Circa l’esito dell’esperimento, in realtà, ci sarebbe qualcosa da postillare poiché la novità assoluta della scaletta, Joie éternelle per tromba e orchestra di Qigang Chen, già al primo ascolto, suona un tantino ordinaria. È figlia del Novecento indubbiamente per questioni anagrafiche ma purtroppo ben lontana dai rampolli del penultimo secolo. Dalla forma di tema e variazione essa coglie l’opportunità per muoversi liberamente nelle lande atmosferiche che questo tipo di musica suggerisce anche se nel complesso l’opera sembra appartenere a quel genere di produzione contemporanea che civetta con l’orecchio senza mai curarsi di stimolare l’intelletto. Un merito, tuttavia, ce l’ha ed è quello di ripresentarci la tromba quale strumento rapsodico – qui affidato alle cure di una bravissima Tine Thing Helseth –, capace di sfumare, legare, volteggiare lungo virtuose colorature o melodiare appassionatamente fino a farsi alter ego della voce umana.
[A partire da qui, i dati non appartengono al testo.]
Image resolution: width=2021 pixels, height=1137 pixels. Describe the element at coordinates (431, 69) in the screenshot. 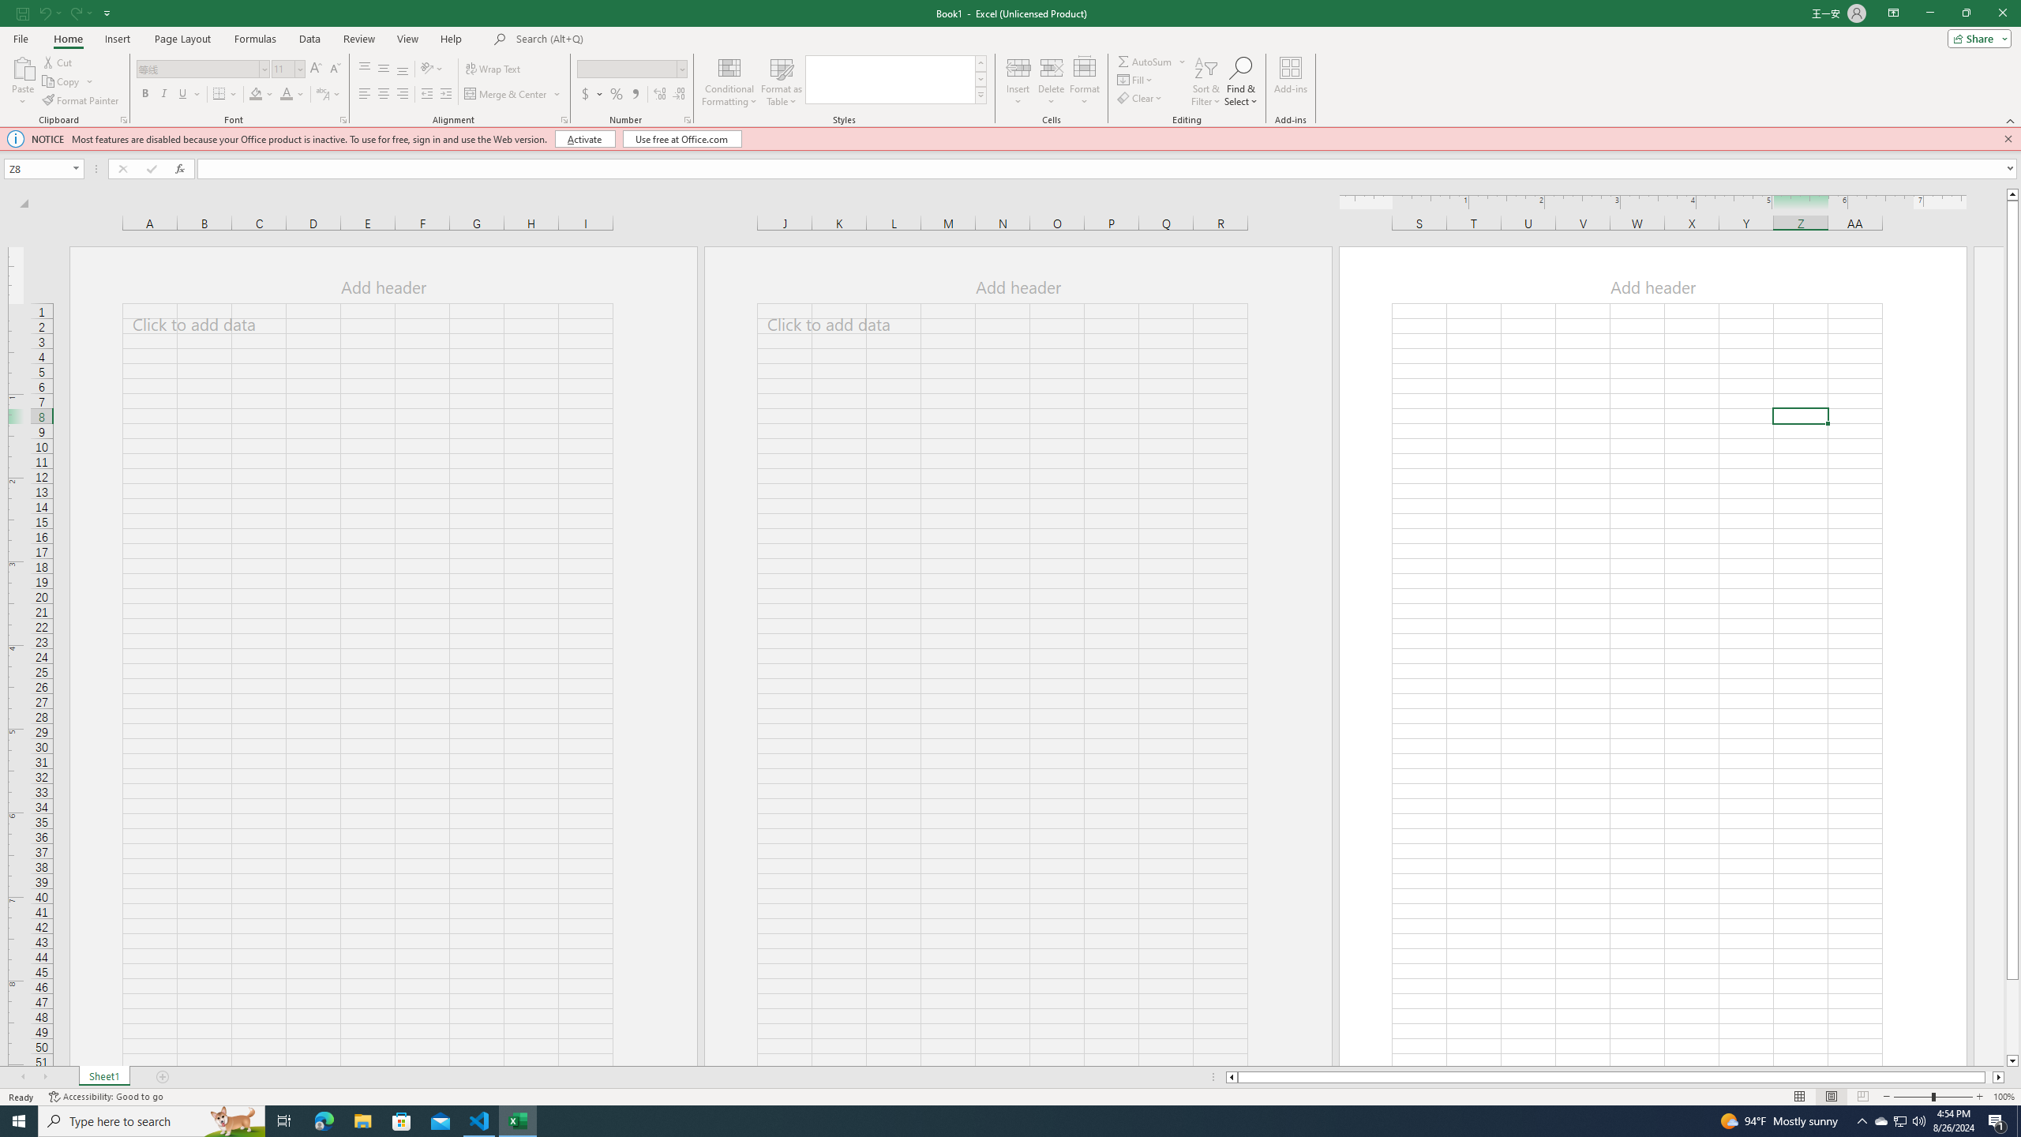

I see `'Orientation'` at that location.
John Axelrod tende poi a calcare la mano un po’ ovunque, a rendere grandioso ciò che grandioso non sarebbe – in termini di drammaturgia musicale –, a vivere ciascun movimento come se fosse estrapolato dal contesto. E se questo modus operandi già si percepiva nell’incoativo L’isle joyeuse di Debussy – orchestrato da Bernardino Molinari –, nella magnifica Sinfonia n.4 decreta in buona misura il trionfo sordo della concertazione. Sacrificare qui la cura dell’impasto strumentale, la ricerca delle sfumature timbriche – specialmente se l’orchestra è quella della Rai che tutto sa e tutto può fare – a vantaggio di un fraseggio fin troppo articolato nel ritmo significa rinunciare in gran parte alla delicata poetica che questa sinfonia racchiude. Nemmeno l’ultimo movimento spalanca le porte alle gioie celestiali che questo capolavoro vorrebbe rivelare: il soprano è Rachel Harnisch, dotatissima in quanto a timbro e velluto – note fisse permettendo –, accurata nel legato, tuttavia poco convincente per quel vibrato che ella stessa pare enfatizzare artificiosamente e che in definitiva depaupera la linea purissima del lied.

In un laboratorio quale MITO è, insomma, non tutte le ciambelle riescono col buco. Magari talvolta si riscopre l’acqua calda, è da metterlo in conto, ma il segreto della ricerca, della crescita, per il pubblico innanzitutto, è proprio qui. Non vediamo l’ora che sia di nuovo settembre.